EXERCISE OBJECTIVE » Continue the passage on Cryptosporidium and Giardia in water, starting right after its last sentence.

PASSAGE PROVIDED »
######
Although Cryptosporidium infects mammals, it is unable to infect other vertebrate groups such as fish, amphibians, and reptiles (Graczyk et al., 1996). This inability greatly limits the spread and dissemination of oocysts in surface waters. However, depending on the characteristics of the watershed, runoff can carry oocysts shed by infected mammals in major pulses. Once in the waterway, oocysts can be maintained until consumed either by humans or by other mammals.

Cryptosporidium and Giardia in Water

Most studies of waterborne protozoa of public health concern have focused on the occurrence of the enteric protozoa Cryptosporidium and Giardia. Although these two enteric protozoan parasites are not related taxonomically, they are closely related from an epidemiological, regulatory, and public health point of view. In addition, methods for their simultaneous detection in water have led to much information on their occurrence, more so than for any of the other protozoan parasites. In surveys from the early 1990s, it was reported that for 66 surface water treatment plants in 14 states and 1 Canadian province, 81 percent of the raw water samples had Giardia cysts and 87 percent tested positive for Cryptosporidium (LeChevallier et al., 1991a,b). Further reviews of the literature have found that most waters contain some level of cysts and oocysts ranging from a high in treated wastewaters (104 per 100 liters) to a low in pristine waters (0.1 per 100 liters) (Rose, 1997; Rose et al., 2001a; Slifko et al., 2000). Similar levels have been found throughout the United States and in Europe (Ong et al., 1996; Smith and Rose, 1998). As noted previously, domestic animals, cattle in particular, and sewage discharges have been identified as some of the primary sources of Cryptosporidium and Giardia in water.
######
DATA EXTRACT »
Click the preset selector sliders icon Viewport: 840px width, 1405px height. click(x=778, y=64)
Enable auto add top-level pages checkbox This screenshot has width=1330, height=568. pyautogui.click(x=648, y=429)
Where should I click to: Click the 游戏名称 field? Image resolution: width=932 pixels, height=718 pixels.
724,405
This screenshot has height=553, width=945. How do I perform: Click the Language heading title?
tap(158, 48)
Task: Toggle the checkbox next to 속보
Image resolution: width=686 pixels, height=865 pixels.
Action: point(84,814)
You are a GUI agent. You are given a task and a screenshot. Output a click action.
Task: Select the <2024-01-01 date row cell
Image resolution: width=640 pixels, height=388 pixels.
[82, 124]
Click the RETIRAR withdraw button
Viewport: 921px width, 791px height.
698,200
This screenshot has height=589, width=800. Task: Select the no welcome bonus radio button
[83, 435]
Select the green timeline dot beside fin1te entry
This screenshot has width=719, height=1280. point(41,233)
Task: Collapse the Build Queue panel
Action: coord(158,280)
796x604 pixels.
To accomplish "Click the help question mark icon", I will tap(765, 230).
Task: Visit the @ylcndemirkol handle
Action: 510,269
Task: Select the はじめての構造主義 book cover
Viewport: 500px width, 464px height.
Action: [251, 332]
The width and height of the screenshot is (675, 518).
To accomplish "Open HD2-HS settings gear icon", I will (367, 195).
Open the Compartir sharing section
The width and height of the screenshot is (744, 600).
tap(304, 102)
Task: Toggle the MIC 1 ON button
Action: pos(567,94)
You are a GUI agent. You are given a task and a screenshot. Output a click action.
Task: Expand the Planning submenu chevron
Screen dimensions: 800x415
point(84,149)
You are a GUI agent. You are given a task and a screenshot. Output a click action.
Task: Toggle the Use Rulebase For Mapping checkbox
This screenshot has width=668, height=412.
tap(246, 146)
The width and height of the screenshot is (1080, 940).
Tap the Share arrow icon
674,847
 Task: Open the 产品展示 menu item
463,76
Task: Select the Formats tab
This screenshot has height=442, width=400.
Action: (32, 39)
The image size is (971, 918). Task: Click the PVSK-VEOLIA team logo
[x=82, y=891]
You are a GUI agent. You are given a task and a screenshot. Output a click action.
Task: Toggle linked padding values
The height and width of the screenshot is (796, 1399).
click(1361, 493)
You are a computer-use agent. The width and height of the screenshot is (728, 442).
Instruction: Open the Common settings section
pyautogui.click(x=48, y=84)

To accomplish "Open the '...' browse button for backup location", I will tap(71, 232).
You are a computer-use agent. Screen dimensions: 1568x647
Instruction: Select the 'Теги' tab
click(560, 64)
######
TASK OUTPUT »
The cysts and oocysts of Giardia and Cryptosporidium may also be transported from irrigation waters to row crops, some of which may be eaten raw. Thurston-Enriquez et al. (2002), using both molecular and immunofluorescent techniques, were able to detect oocysts of Cryptosporidium in 36 percent and cysts of Giardia in 60 percent of all irrigation water samples. They also found that 28 percent of samples had Microsporidia. Average concentrations for Giardia and Cryptosporidium varied from 559 cysts and 229 oocysts per 100 liters in samples from Central America to 25 cysts and <19 oocysts per 100 liters in the United States, respectively. These researchers demonstrated that agricultural irrigation waters may be a significant vector for the transmission of waterborne protozoa and corresponding diseases.